Heathkit HW-7 part 4 – receiver filter

Now that the Heathkit HW-7 is working close to the original specification with all the 45 year old carbon resistors changed for 2019 metal film resistors I can now look at some modifications to bring it up to modern standards.

The first thing I want to look at is the receiver filter. The HW-7 has a simple LC low pass filter immediately after the 40673 mixer so lets see how it performs.

To do this I fed a wideband noise source into the antenna input suitably attenuated so that it didn’t overload the receiver. I then fed the audio from the headphone socket into an external sound card connected to my Windows laptop. I then opened the Spectrum Lab audio analysis program to look at the filter bandwidth and response.

The existing filter is fairly flat from 200 to 1200 Hz at the -6 dB points with the peak at 1000 Hz. It’s not a bad filter for such a simple design as the stopband from 3500 Hz is 50 dB down.

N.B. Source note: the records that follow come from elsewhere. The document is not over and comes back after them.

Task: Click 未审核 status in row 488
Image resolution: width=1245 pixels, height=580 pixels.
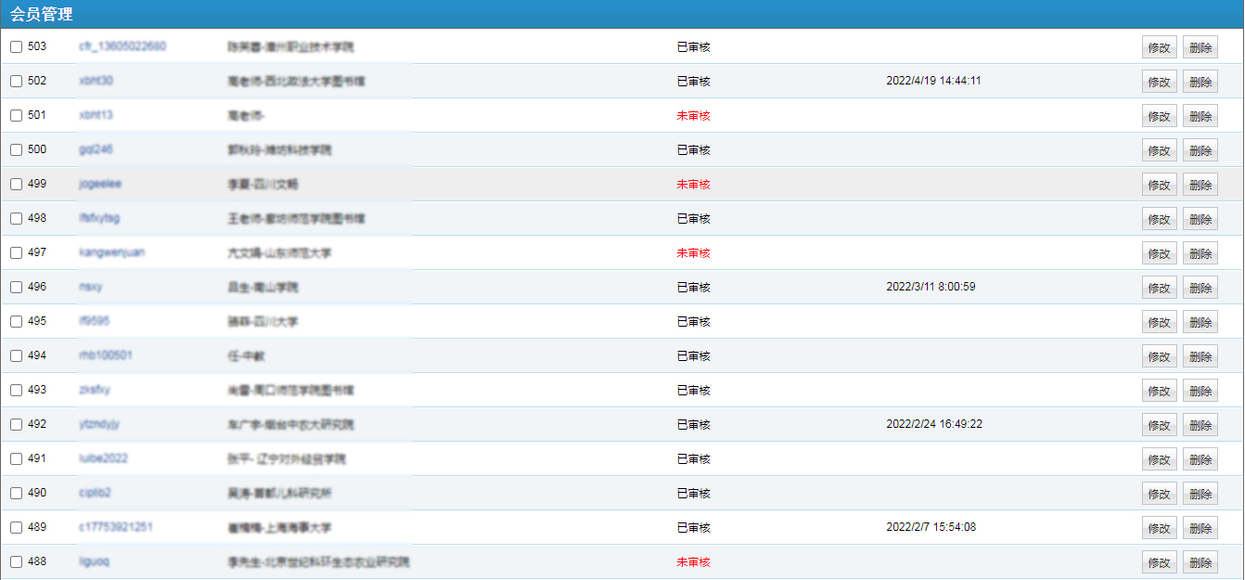Action: click(x=693, y=562)
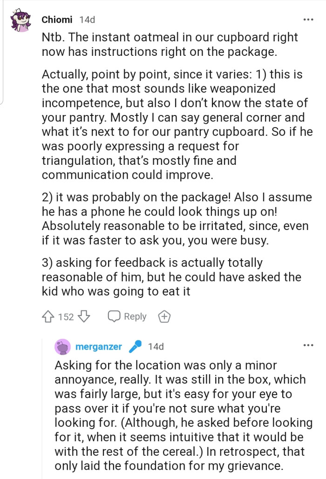Screen dimensions: 326x479
Task: Click the 152 vote count
Action: coord(66,317)
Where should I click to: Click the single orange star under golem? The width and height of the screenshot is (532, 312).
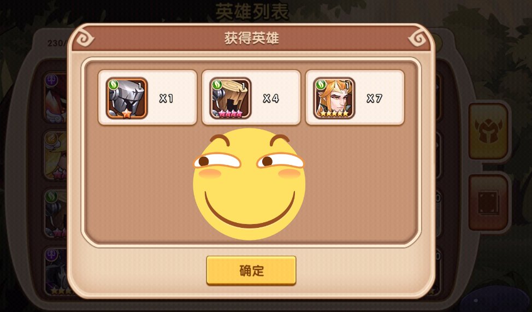click(x=127, y=114)
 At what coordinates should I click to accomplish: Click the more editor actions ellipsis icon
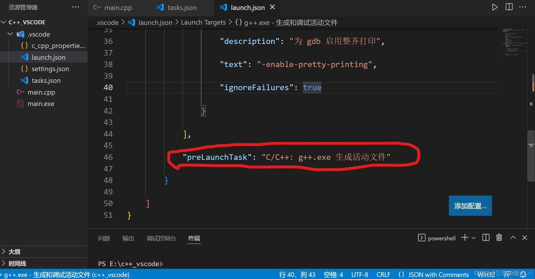523,7
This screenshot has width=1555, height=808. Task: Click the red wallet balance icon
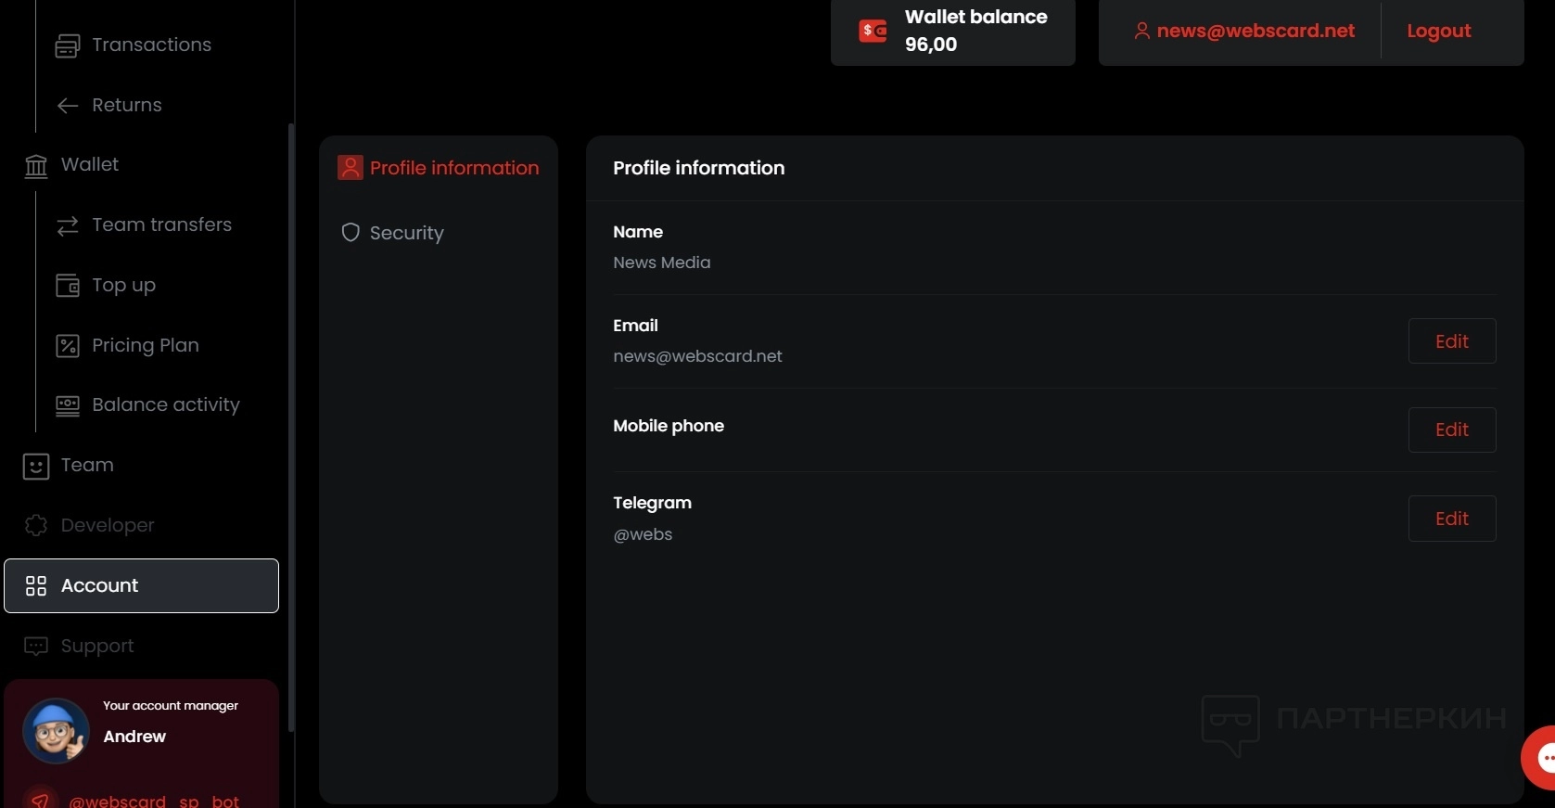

It’s probably a bit wide by modern standards and later I want to modify the transceiver so that it has a correct 750 Hz offset between transmit and receive so can the filter be modified to sharpen it up?

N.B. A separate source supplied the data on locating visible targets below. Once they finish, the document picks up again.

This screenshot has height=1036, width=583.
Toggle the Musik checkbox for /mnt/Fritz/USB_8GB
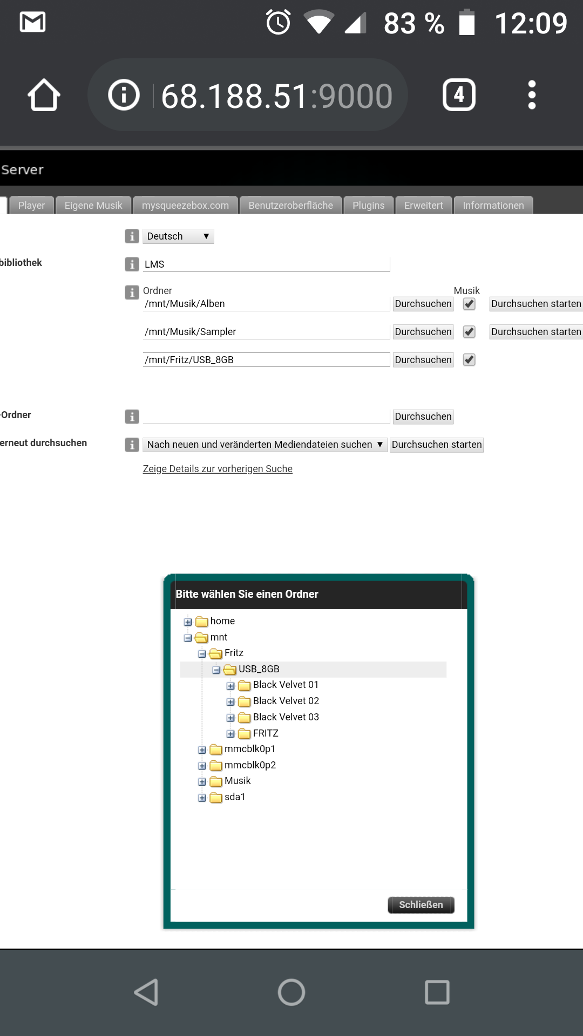[469, 360]
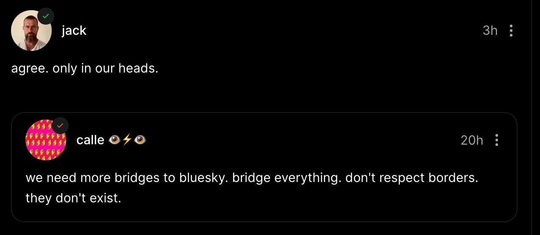The width and height of the screenshot is (540, 235).
Task: Open the calle username link
Action: click(90, 140)
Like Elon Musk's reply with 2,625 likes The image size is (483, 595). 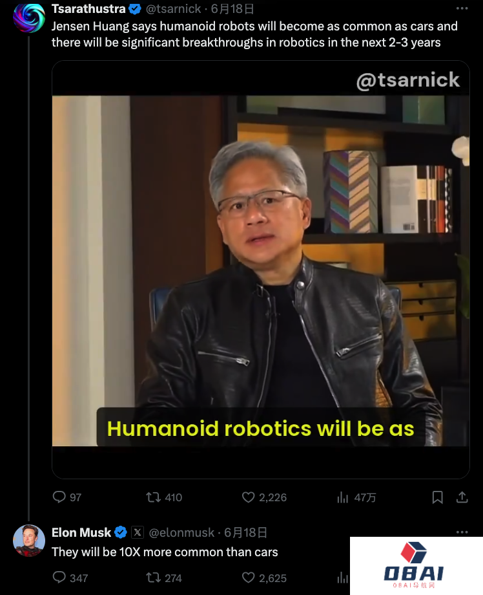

I modeled the existing filter in the Elsie filter program and came up with some capacitor value changes that reduced the loss between the mixer and audio amplifier by 5 dB and sharpened the filter. The peak of the filter is now at 750 Hz and the -6 dB points are at 400 and 1000 Hz. The stopband figure remains the same at 50 dB down.

The changes look very subtle on the display as the 5 dB reduction in loss tends to hide the changes but it does sound a lot better listening to CW on air.

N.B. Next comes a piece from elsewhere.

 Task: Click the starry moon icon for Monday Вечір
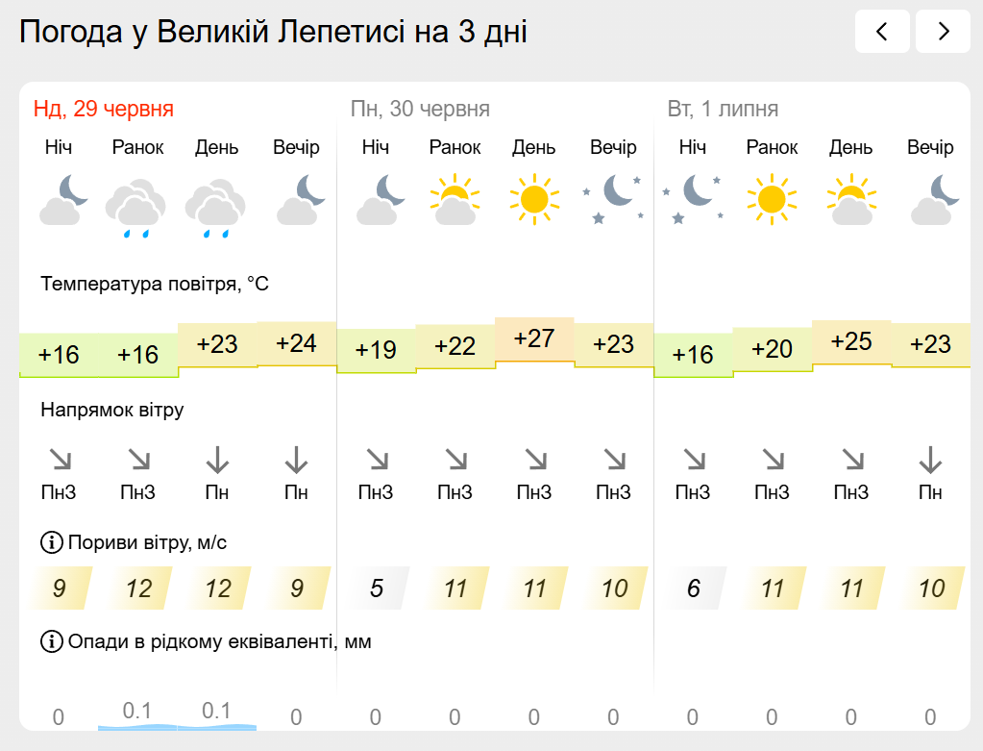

Only three capacitors were changed, C5 is now 0.47 uF from 0.22 uF, C9 is now 0.47 uF from 0.1 uF and the coupling capacitor C52 is now 0.22 uF from 0.05 uF.

I did try experimenting by changing the inductor bypass capacitor C7 from 0.01 uF to 0.1 uF. This gave a really sharp cutoff above 1000 Hz but the stopband figure reduced from 50 dB to only 30 dB so while it would sound great working weak signals at sunspot minimum it would fail listening to a band full of strong contest signals.

With simple filters like this it’s tricky to get the right balance but you can get close with modern computer modeling and measurement tools.